NVIDIA Launches Rubin Platform: 10x Lower Inference Cost, 4x Fewer Training GPUs

Read in other languages: 한국어日本語
AI Feb 13, 2026 By Insights AI 1 min read 8 views Source

Rubin Platform Ships H2 2026

NVIDIA announced its next-generation AI platform Rubin. Rubin-based products will be available from partners in the second half of 2026 and are currently in full production.

Dramatic Performance Gains Over Blackwell

The Rubin platform achieves the following through extreme codesign across hardware and software:

  • 10x reduction in inference token cost: Dramatically lower inference costs vs.
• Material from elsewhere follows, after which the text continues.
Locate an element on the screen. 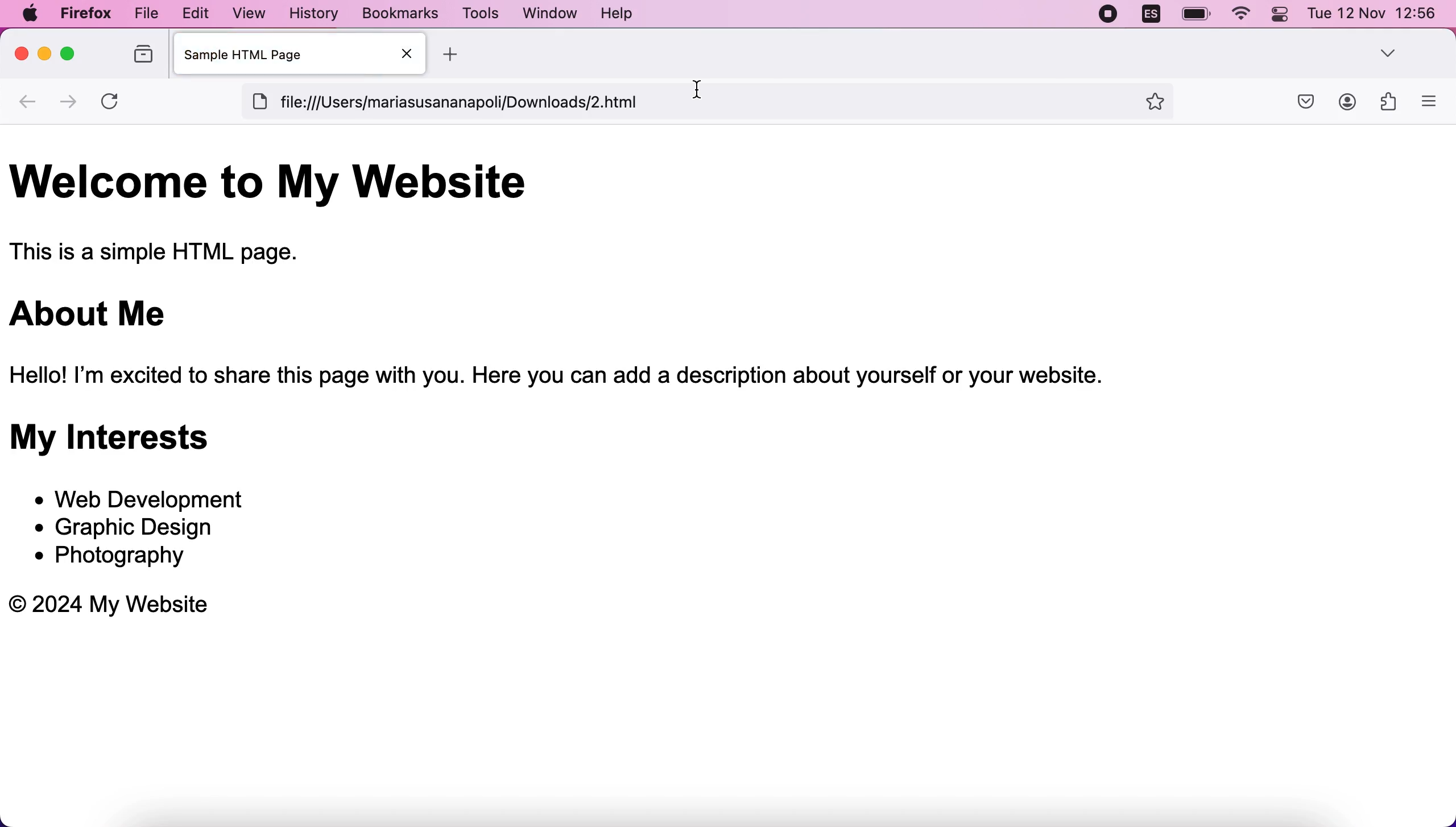  backward is located at coordinates (30, 106).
Blackwell
  • 4x reduction in GPUs for MoE training: Trains Mixture-of-Experts models with 1/4 the GPU count
  • Six new chips: Includes Rubin GPU, Grace CPU, and networking chips

Key Cloud Partners

First cloud providers to deploy Vera Rubin-based instances in 2026:

  • Major clouds: AWS, Google Cloud, Microsoft, OCI
  • NVIDIA Cloud Partners: CoreWeave, Lambda, Nebius, Nscale
  • Server vendors: Cisco, Dell, HPE, Lenovo, Supermicro

Consumer GPUs Skipped in 2026

Meanwhile, NVIDIA will reportedly skip gaming GPU releases in 2026. The RTX 50 Super and RTX 60 series are delayed due to memory shortages and profit margin differences.

AI chips offer 65% profit margins vs. 40% for graphics cards, driving NVIDIA's strategic shift toward AI production.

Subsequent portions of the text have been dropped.